Shared Savings Bonus (ACO/VBC) “If the Practice receives a shared savings distribution from its participation in the [Name of ACO], the Pharmacist/Company shall be entitled to receive five percent (5%) of the total distribution received by the Practice for the performance year. This payment shall be made within 45 days of the Practice’s receipt of funds from the ACO.”
  • Attribution: This model works best when your services are clearly linked to the metrics that generate the savings (e.g., you manage the exact patient panel that the ACO is measuring).
  • Transparency: You must have a contractual right to see the official ACO performance reports and distribution statements to verify the bonus amount.

5.3.4 Masterclass: Measuring Success – Performance Metrics

This clause answers the critical question: “How do we know if this is working?” It defines how your value will be measured, reported, and evaluated. A strong performance metrics section is your greatest tool for demonstrating ROI, justifying your salary, and securing contract renewals. It transforms your role from a perceived “cost center” to a proven “value generator.” These metrics must be a balanced scorecard of clinical, financial, and operational KPIs.

A. The Framework: Using SMART Goals for KPIs

Every metric in your contract should adhere to the SMART framework to ensure clarity and objectivity.

S

Specific
Clear and unambiguous.

M

Measurable
Quantifiable with a clear data source.

A

Achievable
Realistic and attainable.

R

Relevant
Aligned with the practice’s goals.

T

Time-Bound
Has a defined timeframe (e.g., “by end of Q4”).

B. The KPI Catalogue: Building Your Performance Dashboard

Your contract should reference an “Exhibit” that lists the specific metrics you will be evaluated on. This allows the list to be updated annually without amending the entire contract.

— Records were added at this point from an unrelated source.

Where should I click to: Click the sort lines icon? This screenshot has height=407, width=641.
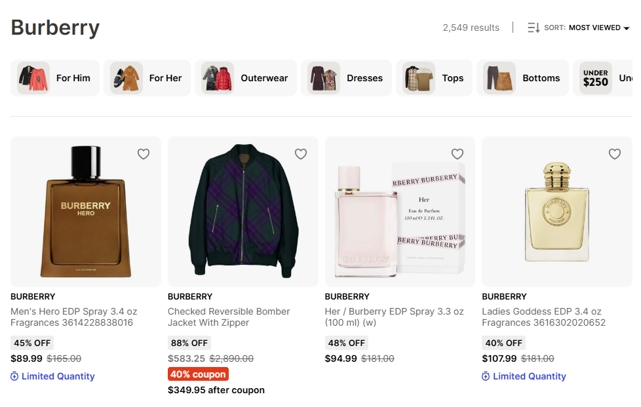pyautogui.click(x=534, y=28)
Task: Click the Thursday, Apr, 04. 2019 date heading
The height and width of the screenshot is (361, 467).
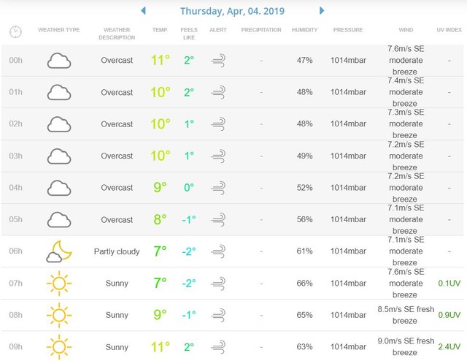Action: (232, 11)
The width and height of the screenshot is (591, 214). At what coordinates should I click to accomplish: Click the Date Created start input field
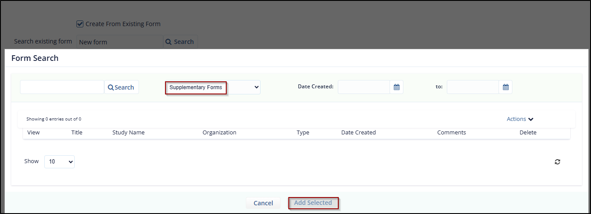(364, 87)
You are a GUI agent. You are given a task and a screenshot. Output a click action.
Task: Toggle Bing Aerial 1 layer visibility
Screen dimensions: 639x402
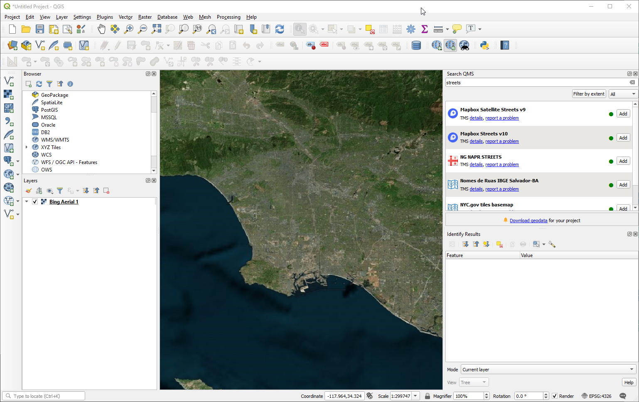click(35, 202)
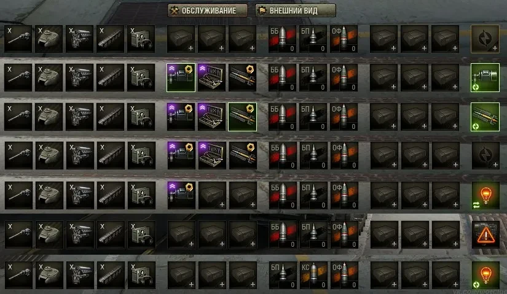Select the ББ shell slot in the top row

pyautogui.click(x=282, y=39)
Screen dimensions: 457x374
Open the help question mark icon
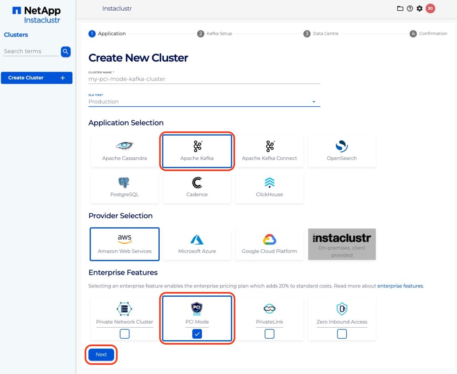coord(410,8)
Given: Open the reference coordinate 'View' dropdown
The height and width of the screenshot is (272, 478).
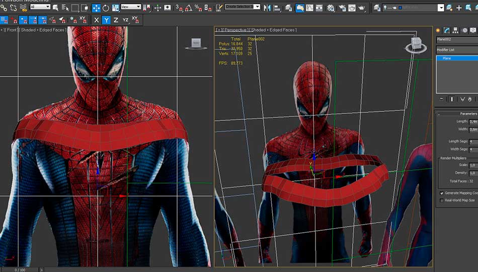Looking at the screenshot, I should pos(131,7).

Masterclass Table: Sample Performance Metrics (Exhibit B)
Category Key Performance Indicator (KPI) Data Source Target for Year 1
Clinical Outcomes Mean decrease in HbA1c for managed diabetes patients with baseline A1c > 9.0%. EHR Patient Registry Report 1.5% absolute reduction
Percentage of managed hypertension patients at goal BP (<130/80 mmHg). EHR Patient Registry Report Achieve 75% at goal
Percentage of warfarin patients with a Time in Therapeutic Range (TTR) > 70%. Anticoagulation software report Achieve 80% of panel with TTR > 70%
Financial Impact Total “incident-to” (99211-99213) and CCM revenue generated per quarter. Practice Billing Report $25,000 per quarter
30-day all-cause hospital readmission rate for patients receiving post-discharge CMM. EHR and Hospital Claims Data Rate < 10% (vs. practice baseline of 18%)
Operational Volume Number of unique patient encounters per month. EHR Scheduling Report Average of 75/month by end of Q2
Provider satisfaction score regarding pharmacy services (annual survey). Internal Practice Survey Average score > 4.5 / 5.0
C. The Reporting and Review Clause

The final piece is to contractually define how and when you will report on these metrics and how they will be used to evaluate your performance. This creates a formal feedback loop and accountability for both parties.

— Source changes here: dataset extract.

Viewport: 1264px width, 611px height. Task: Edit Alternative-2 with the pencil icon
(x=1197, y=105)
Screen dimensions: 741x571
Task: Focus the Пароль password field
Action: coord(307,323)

Sample Reporting and Review Clause

“1. Reporting. Pharmacist/Company shall prepare and deliver a quarterly Performance Dashboard to the Practice Manager, summarizing progress on the KPIs listed in Exhibit B. This report is due by the 10th day of the month following the end of each calendar quarter.

2. Annual Performance Review. A formal performance review will be conducted annually between the Pharmacist/Company principal and the collaborating Physician(s) within thirty (30) days of the anniversary of this Agreement. This review will assess the achievement of the KPIs and will serve as the basis for determining the annual performance bonus and any adjustments to the base compensation for the following year.

3. Renewal. This Agreement shall automatically renew for successive one-year terms unless either party provides written notice of non-renewal at least sixty (60) days prior to the expiration date. The decision of renewal shall be based in good faith upon the performance documented in the quarterly and annual reviews.”